*** Begin section ***
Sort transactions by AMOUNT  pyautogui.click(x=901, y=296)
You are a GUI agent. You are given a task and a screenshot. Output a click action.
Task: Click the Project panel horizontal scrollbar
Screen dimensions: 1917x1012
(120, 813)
*** End section ***
Beginning with the line that contains "Task: Click the" and ending with the last line of the data above, return those lines exactly and nothing else.

§ Worked solution:
Task: Click the Project panel horizontal scrollbar
Screen dimensions: 1917x1012
(120, 813)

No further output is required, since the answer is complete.